You can see why Ed is so well liked and ruffles fewer feathers than I do, he is a gentleman who handled that answer with much kindness and diplomacy. I totally agree with Ed, but this is one of those things I am not as delicate about since steel strengths and performance are physical facts that shouldn't involve people’s hard feelings in facing them. 52 - 55 HRC is not an acceptable hardness for most blades, and even most mass produced knives can at least top that hardness level. People who taut that low level of hardness will often justify it with all kinds of claims about extra toughness for weird abuse which have nothing to do with cutting things, or make a case that it is easier to sharpen. Yes, and copper or lead are easier to sharpen than steel and they are even harder to break, I just don't want a knife made from them.
If one is going to REALLY abuse a knife, 57 HRC is acceptable if the edge is beefed up to compensate for the loss in strength, 58-60 HRC are good for larger knives depending on the alloys used.

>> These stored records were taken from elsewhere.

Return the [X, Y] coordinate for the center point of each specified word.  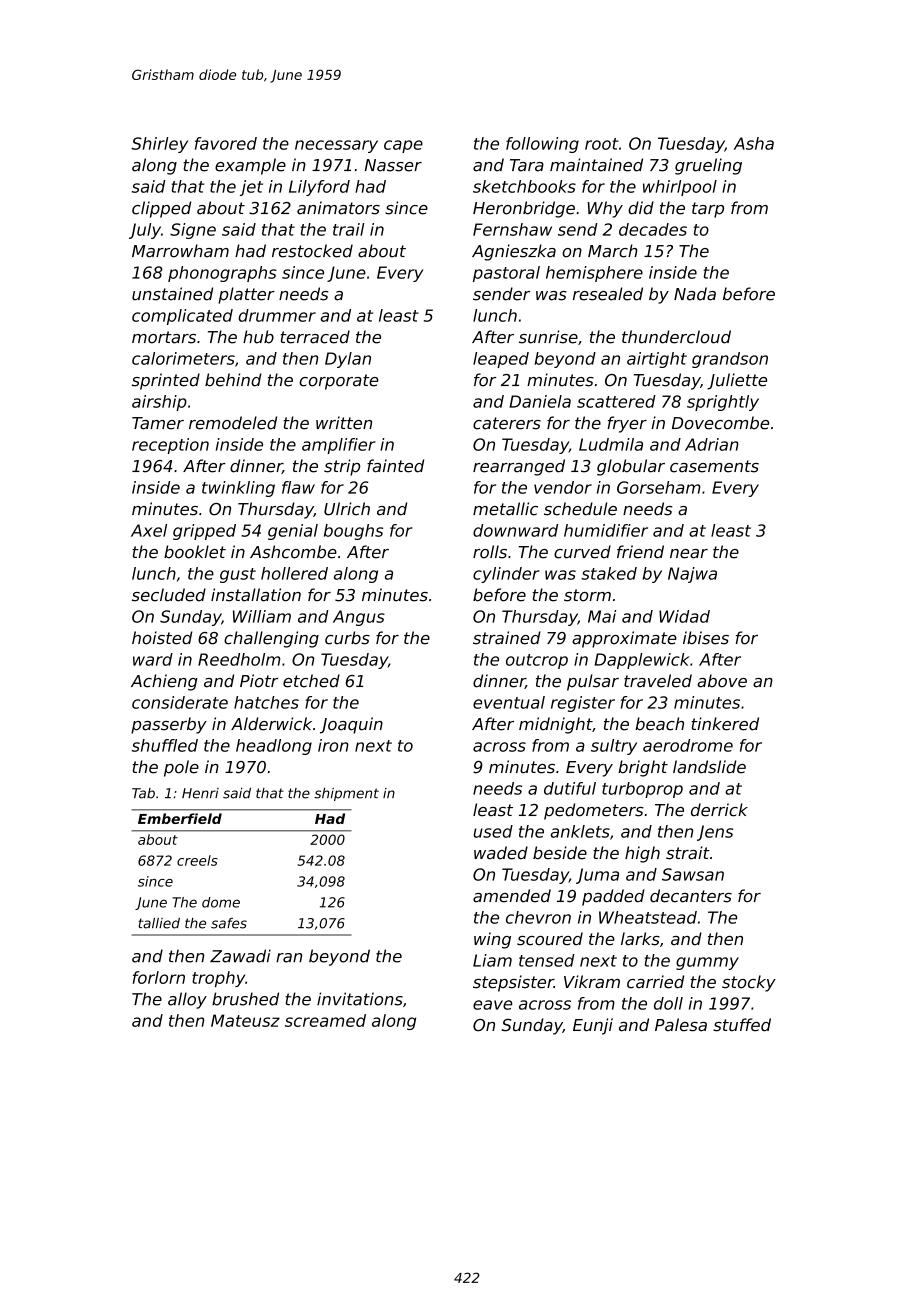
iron [333, 745]
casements [714, 466]
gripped [204, 532]
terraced [315, 337]
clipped [161, 209]
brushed [245, 999]
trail [348, 229]
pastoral [506, 274]
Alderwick [271, 724]
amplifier [339, 446]
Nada [695, 294]
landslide [709, 767]
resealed [608, 294]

For a fine cutter like a caper, skinner or small hunter 60-62 HRC is a nice range for real good edge holding and if a person is really going to respect the knife as a fine cutting tool you can even go higher than 62 HRC. All of this, of course, hinges entirely on the proper steel selection and proper heat treatment.
I would also agree with Ed that the steel could have some additions to the mix that is limiting its potential hardness, not that folks can't short change any steel in heat treating, but poor steel combinations are the most common cause for softer damascus.